Все, конечно, видели на экране других европейских диктаторов. Невозможно выдержать это зрелище, – и если французы неизменно хохочут в такие моменты, то менее смешливому зрителю становится просто не по себе. Какая аффектация, какая театральщина! Искажается самый образ человеческий, и нельзя поверить, что для увлечения масс нужны эти сдавленные гортанные выкрики, эти жесты, эти вытаращенные глаза! Нельзя поверить, или иначе массы – это такое стадо, о котором и заботиться не стоит. (Интересно, кстати, неужели и Наполеон так ломался, или ему, создателю современного диктаторского стиля, не было нужно это актерство?) Сталин при сравнении выигрывает. Стоит, смотрит в небо – на аэропланы. Ухмыляется, переминаясь с ноги на ногу… Человек как человек, ничего о нем не скажешь. Простота же вернее свидетельствует о внутренней силе, чем какая бы то ни было поза.

* * *

В связи с возрождением семьи и официальным реабилитированием ее Извольская делает меткое замечание: семья препятствует культу доносов, – и, значит, им тоже приходит конец.

Действительно, одно с другим несовместимо. Между тем до самого последнего времени в случаях расхождения между долгом и чувством партийная мораль категорически предписывала подчиняться долгу, – и в иллюстрацию этого положения написано немало повестей и романов. Спор долга и любви стар как мир. Ни для кого не секрет, однако, что в советской обстановке он получил новую, непредвиденную Софоклом, окраску.

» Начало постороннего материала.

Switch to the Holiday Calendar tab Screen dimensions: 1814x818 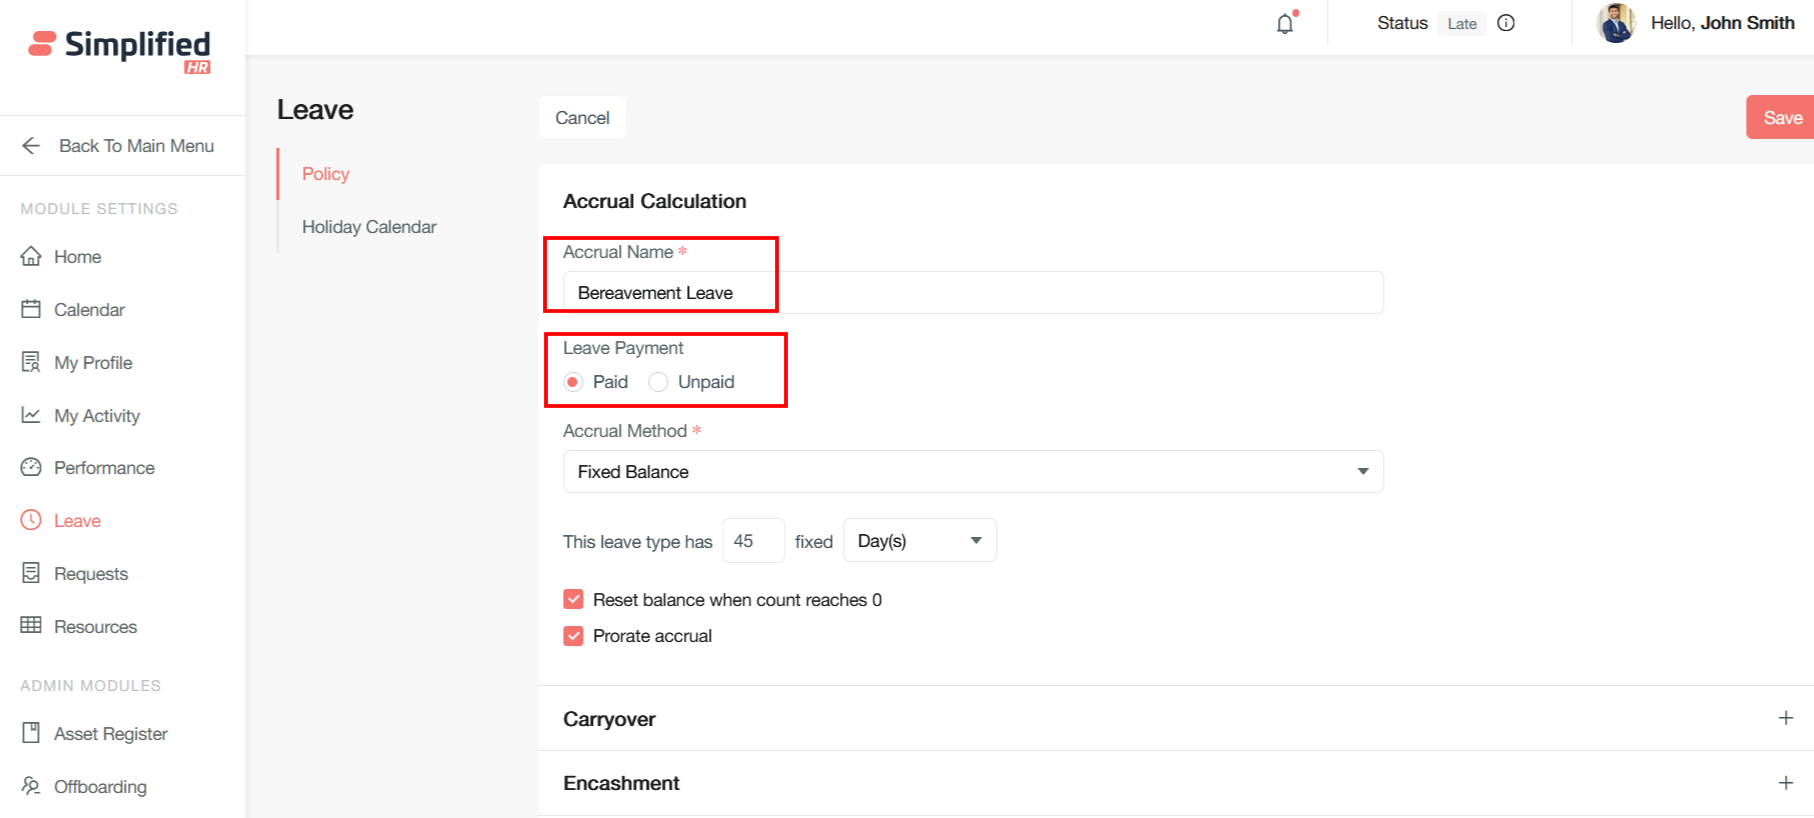369,227
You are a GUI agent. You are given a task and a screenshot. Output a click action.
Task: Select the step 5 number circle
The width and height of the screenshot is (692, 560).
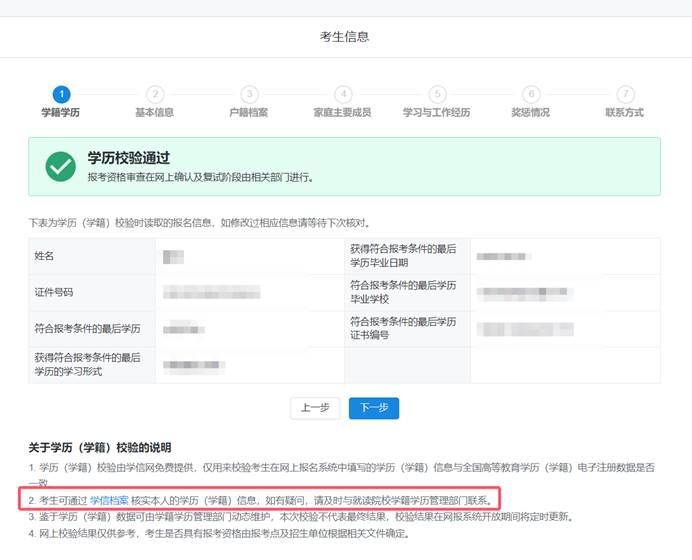click(437, 94)
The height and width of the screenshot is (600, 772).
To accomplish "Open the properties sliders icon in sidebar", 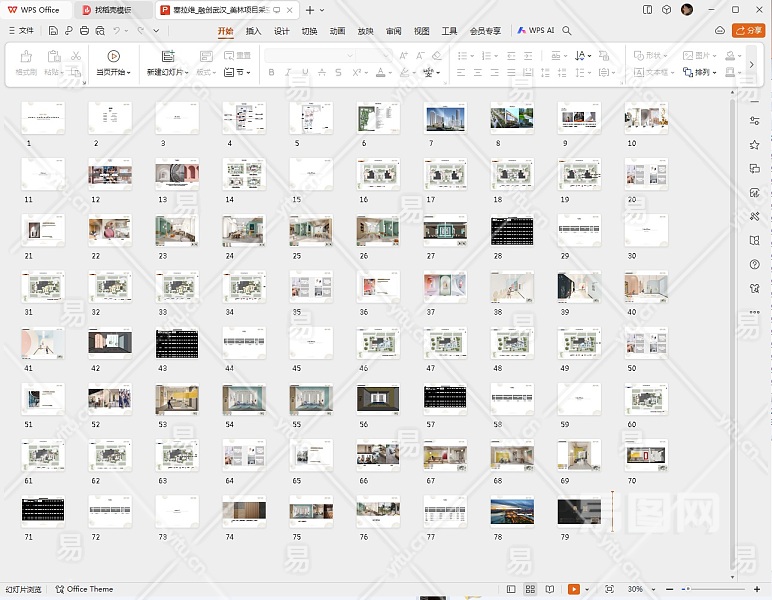I will (754, 120).

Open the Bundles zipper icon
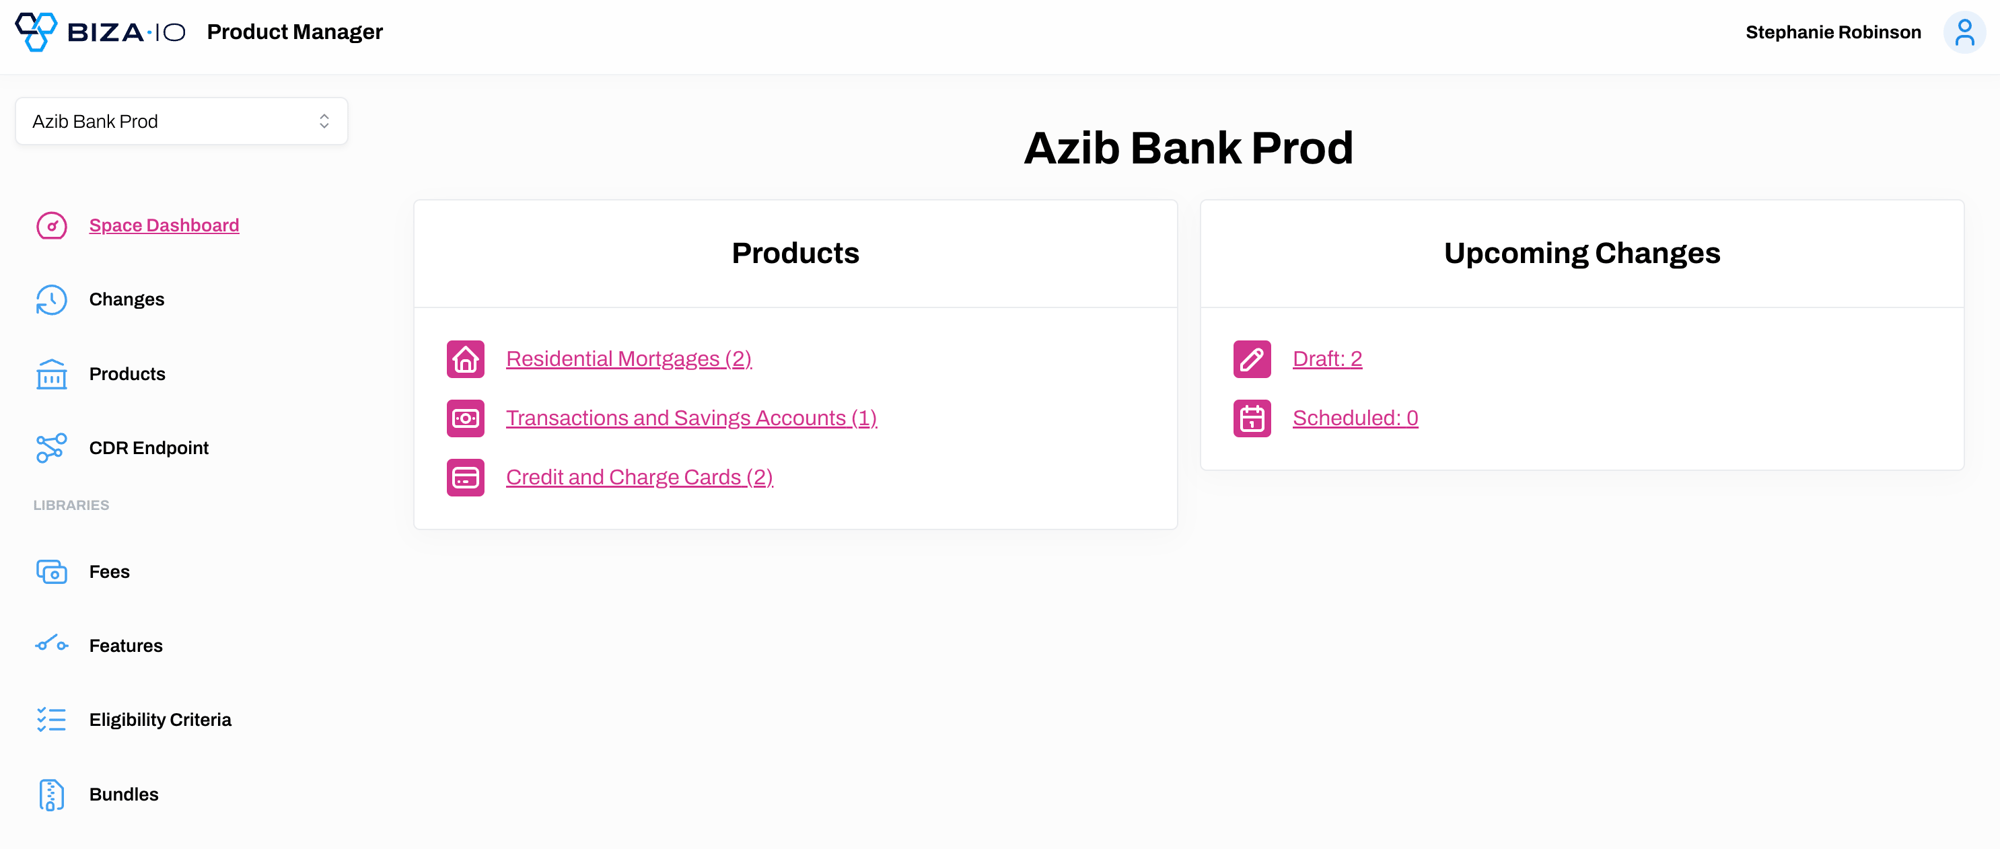pos(51,794)
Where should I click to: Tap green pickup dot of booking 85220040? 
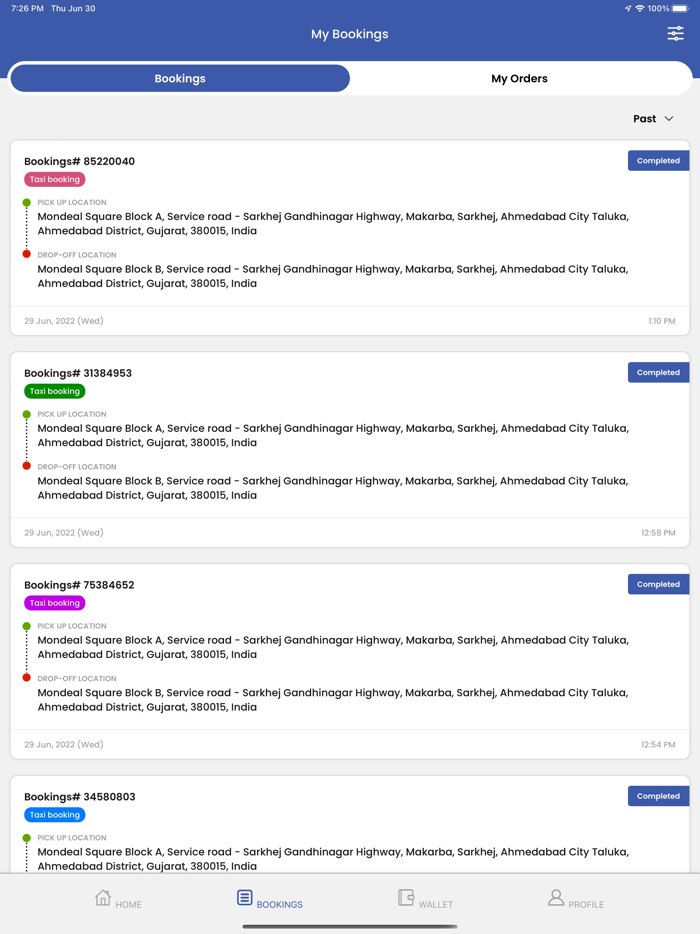click(x=27, y=203)
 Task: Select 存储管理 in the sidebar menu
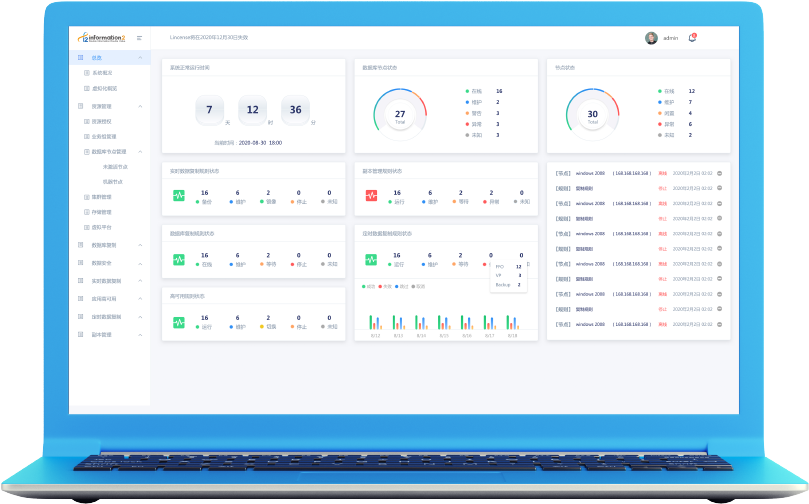point(102,212)
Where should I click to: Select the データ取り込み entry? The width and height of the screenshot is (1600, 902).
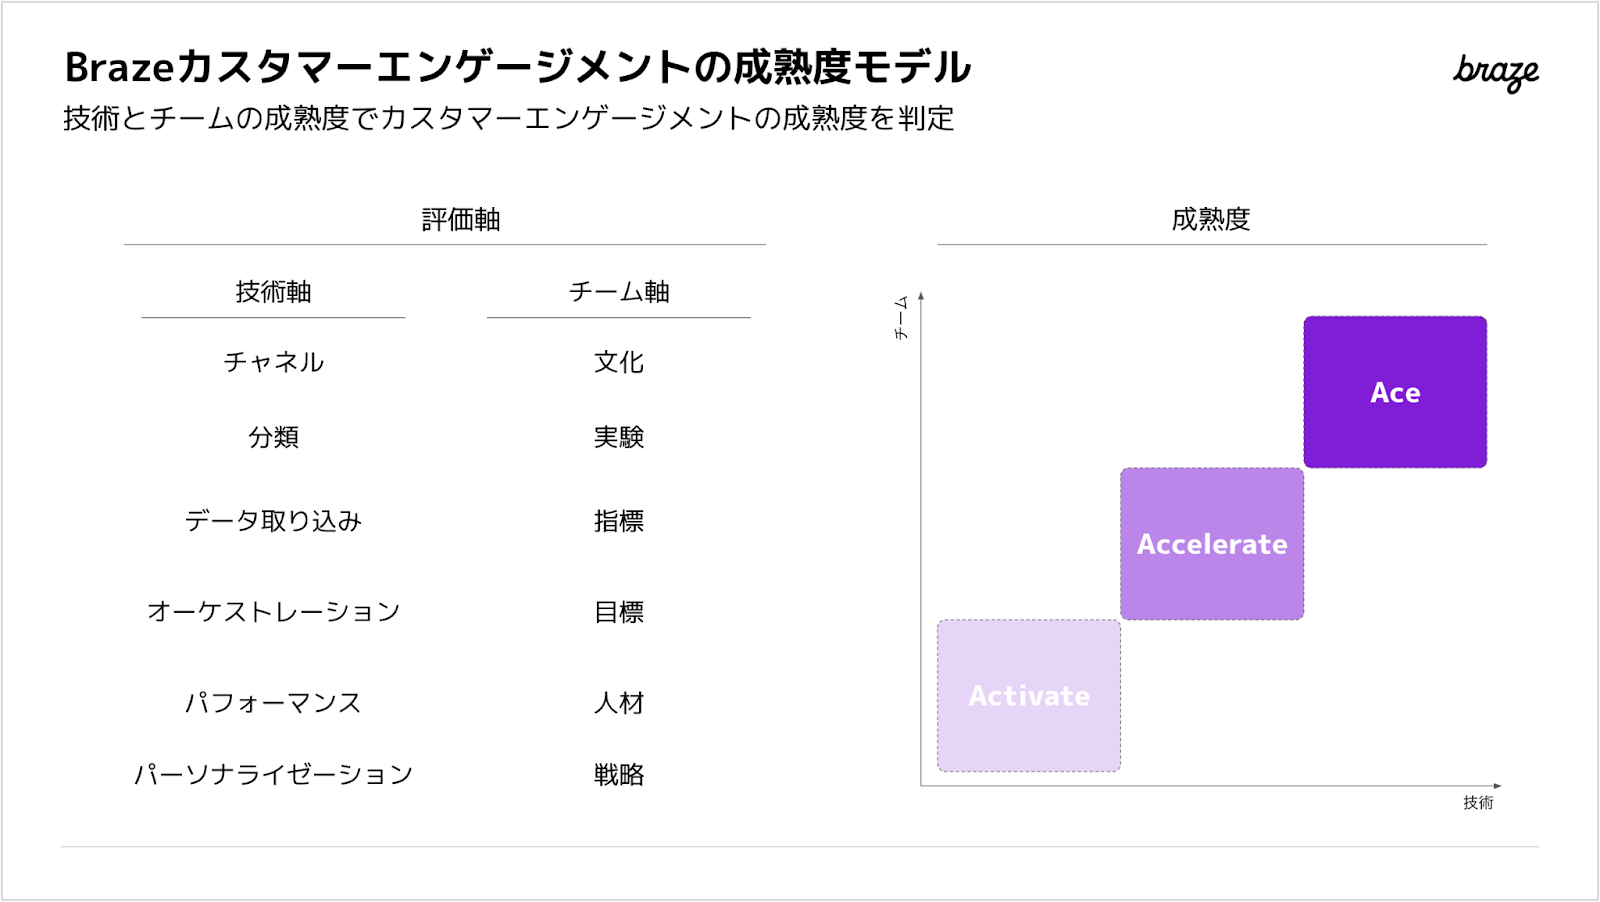pos(273,521)
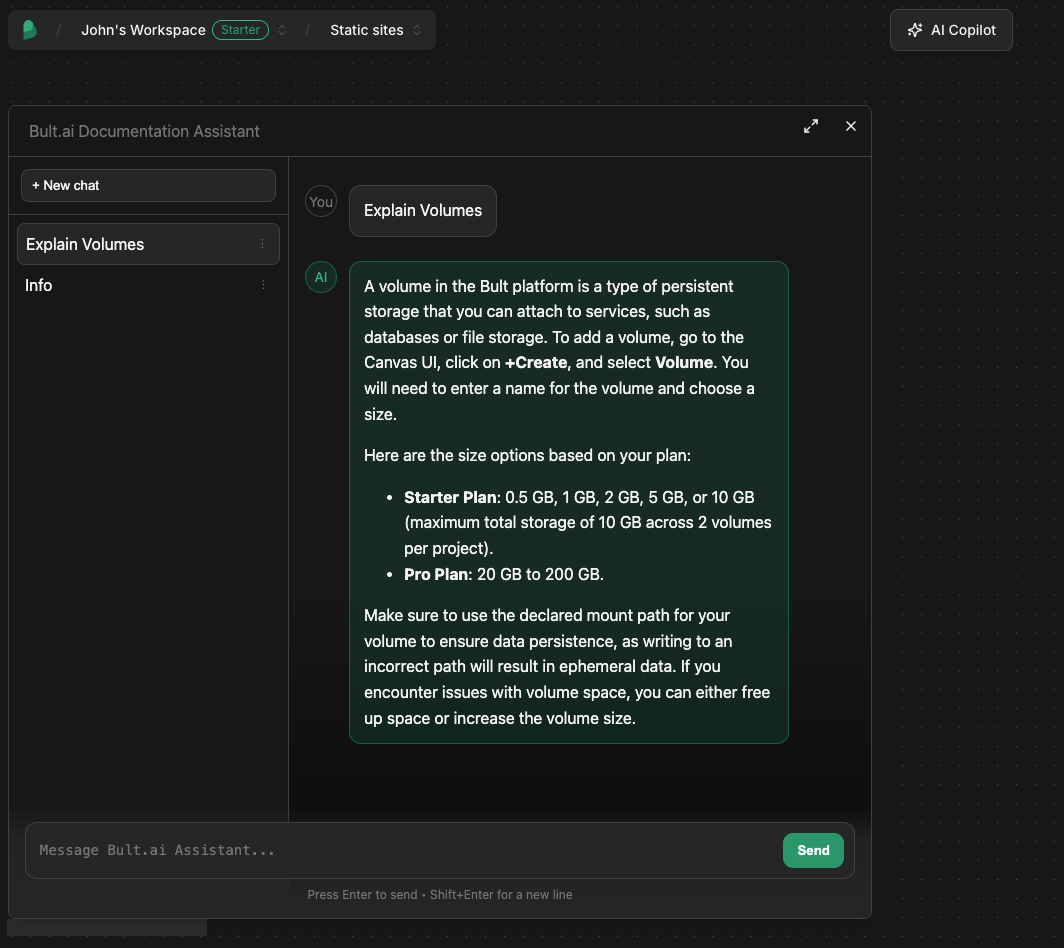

Долг нередко понимается как необходимость всеобщей взаимной слежки, – разумеется, в высших «классовых» интересах.

Произносятся прекрасные слова: солидарность, единство цели, верность революции, – а на деле, под прикрытием удобных лозунгов, расцветает предательство и внедряется предательская психология. В литературных обзорах не раз приходилось этой темы касаться – напомню, например, «Сестры» Вересаева или «Дальнюю родственницу» Герасимовой. В столкновение со своеобразным пониманием «солидарности» входит и представление о дружбе, давно уже волнующее умы советских беллетристов и для многих из них оказавшееся роковым. Нельзя же быть дружным «постольку-поскольку», нельзя дружить с человеком как «с представителем класса», а не живой личностью, наделенной и достоинствами, и пороками: это-то и заставило некоторых авторов договориться до того, что дружба – «мелкобуржуазное чувство».

Если жизнь мало-помалу побеждает большевистскую схему, навязанную ей, то восстанавливаются с неодолимой силой и ощущения, которые, кстати сказать, напрасно Извольская склонна считать особой духовной сокровищницей русского народа. Мерзость есть мерзость везде, – и правды в освобождении от нее ищут все… Не стоит классовую мистику менять на национальную.

Я коснулся только нескольких вопросов, затронутых в «Человеке 1936 года». А заметок на полях можно было бы сделать множество: о причинах исчезновения любовных тем в советской литературе и ее ссыхания, как следствии этого; о бедности и богатстве в представлении гражданина СССР; о стахановщине, как об одной из попыток занять разум рабочего, которому надо же дать какую-нибудь безвредную пищу; о метаморфозах марксизма… Все это близко касается всех нас. Как же нам всем об этом не думать?